▶ _What is required_
Retype every entry word for word. Omit the pictures.

▶ _Material shown_
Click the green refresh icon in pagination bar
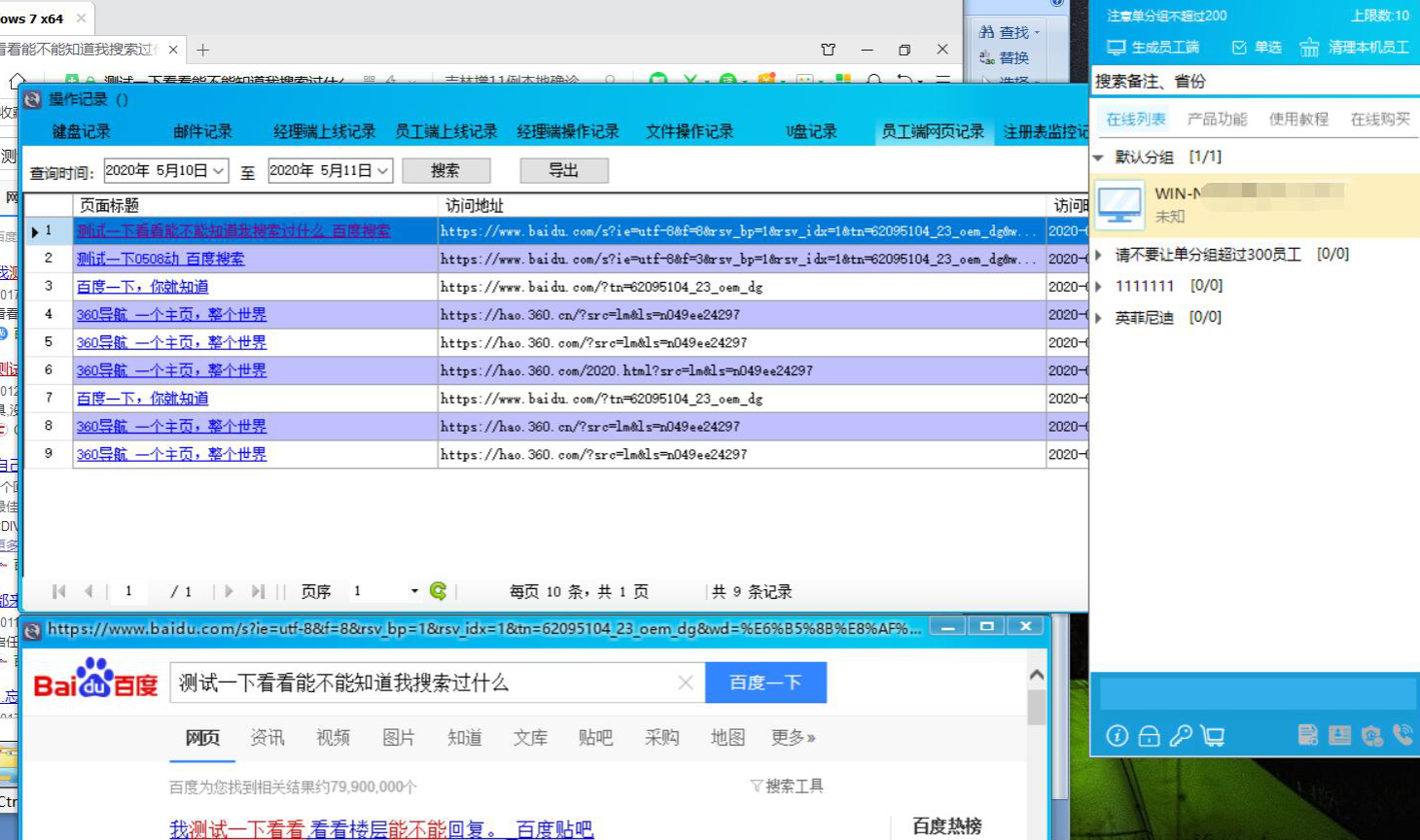The image size is (1420, 840). tap(439, 591)
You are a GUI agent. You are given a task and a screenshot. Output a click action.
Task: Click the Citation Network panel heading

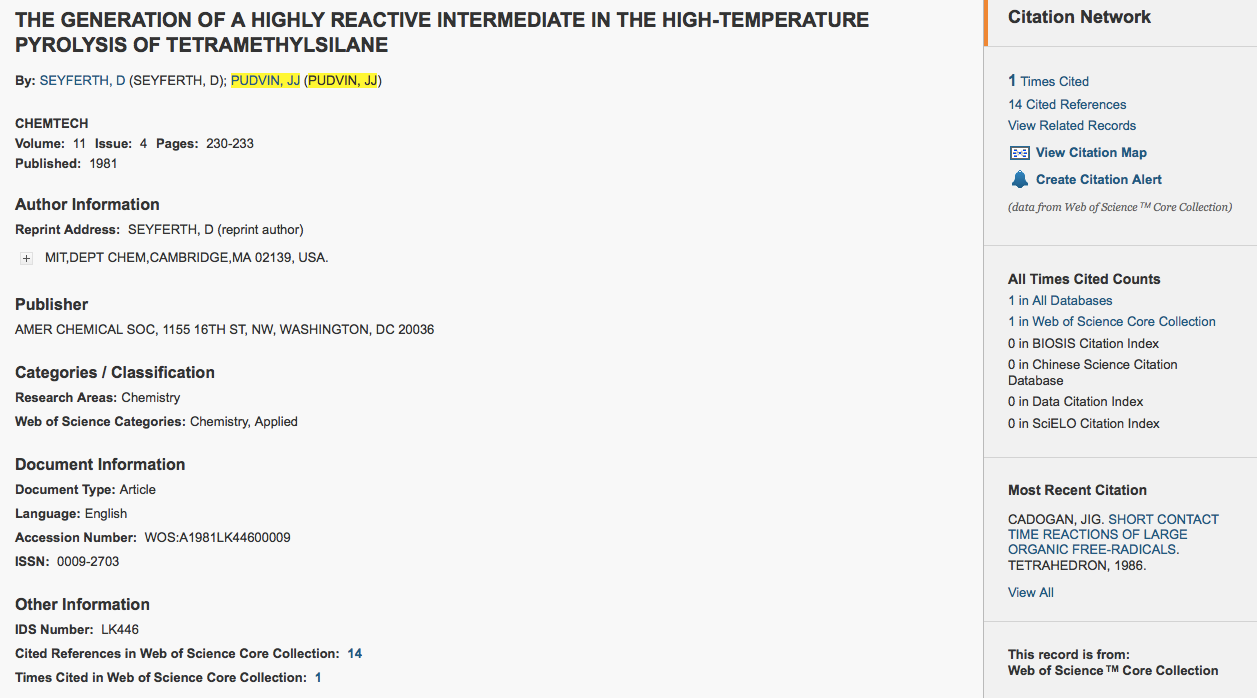1079,17
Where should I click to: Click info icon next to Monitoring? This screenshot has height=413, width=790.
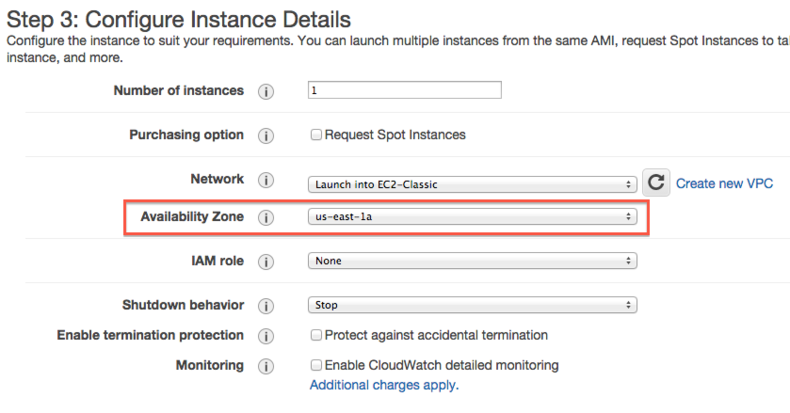pyautogui.click(x=266, y=366)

▶ _Answer space_
Click the green refresh icon in pagination bar
The image size is (1420, 840). tap(439, 591)
You are a GUI agent. You are given a task and a screenshot. Output a click action.
Task: Click the Citation Network panel heading

1079,17
Where should I click to: Click info icon next to Monitoring? This screenshot has height=413, width=790.
pyautogui.click(x=266, y=366)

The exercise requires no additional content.